At full strength, the Bears’ starting offensive line is a very solid group, with Pro Bowlers at center (Cody Whitehair) and left tackle (Charles Leno Jr.), a sophomore coming off a promising rookie year at left guard (James Daniels), a longtime leader at right guard (Kyle Long), and an average-at-worst yet decent right tackle (Bobby Massie).

However, what happens when one of them goes down? Long, as successful as he has been, has struggled with injuries throughout his career, including spending time on IR in 2018. Sure, the Bears have Bradley Sowell and Rashaad Coward, along with bringing back Ted Larsen, but depth is a key spot that should be addressed. And the guy I have for that address is Alex Bars.

Bars can play guard and tackle on both sides, which he did throughout his career at Notre Dame. The heir apparent to Quenton Nelson at left guard (who I projected to be a first-round pick by the Bears last year), his time with the Fighting Irish came to an abrupt end when he suffered an ACL/MCL injury in his senior year. As a result, his draft stock has plummeted, making him a very interesting pick in the seventh round.

The Bears have met with Bars during the pre-draft process, while Chicago offensive line coach Harry Hiestand was at Notre Dame before being hired by Nagy in 2018. With the coaching connection already there, it certainly wouldn’t hurt to reunite the lineman with his coach to recover and develop until he is ready to take over.

Round 7, Pick 238: John Lovett (QB/ATH), Princeton

By this point, the draft is even greater of a crapshoot as teams make their final sections. If I were Pace, who’s satisfied with my draft haul, I’d start swinging for the fences by going for raw, athletic talent.

Well, why not bring in someone who is not only talented athletically, but academically?

John Lovett is a name not many know. The Princeton QB tore up the Ivy League as a “five-tool” player; in three seasons, he had 31 passing TDs, 42 rushing TDs, two receiving TDs, two tackles on defense, and three punts for 97 yards. This guy can do it all, like another Taysom Hill (or Sammy Baugh/Sid Luckman with that diverse stat line?). I can only imagine the possibilities under Nagy.

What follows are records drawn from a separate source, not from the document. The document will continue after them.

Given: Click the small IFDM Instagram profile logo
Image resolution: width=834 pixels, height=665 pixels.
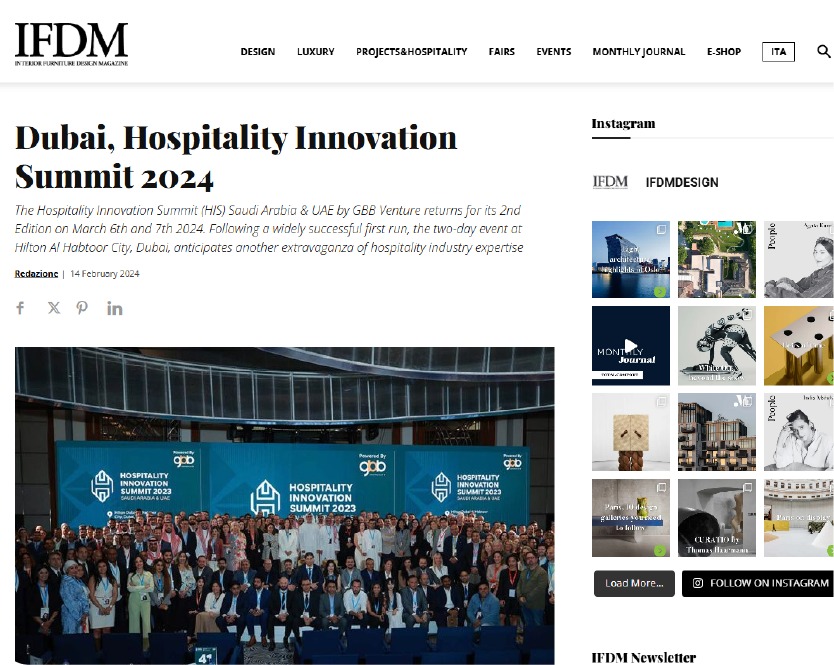Looking at the screenshot, I should (610, 182).
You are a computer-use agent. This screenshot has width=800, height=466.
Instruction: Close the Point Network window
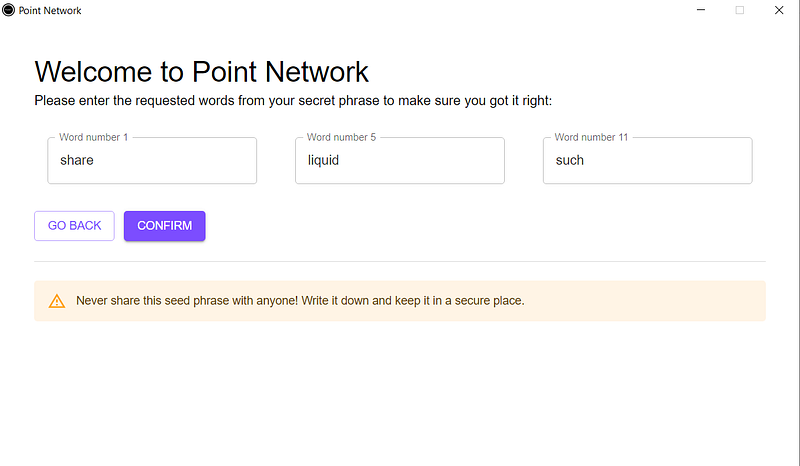pyautogui.click(x=779, y=10)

At 6’3″, 230 pounds, he’s projected to be a fullback or H-back. Neither are positions the Bears necessarily need, but his insane versatility makes him a very attractive option.

Also, he’s a History major. As a History major myself, I want a guy I can relate to.

Personally, I think he’ll go undrafted and his chances at an NFL career are a longshot. He hasn’t had many visits before the draft and I haven’t seen much, if any coverage of him. But anything can happen, right?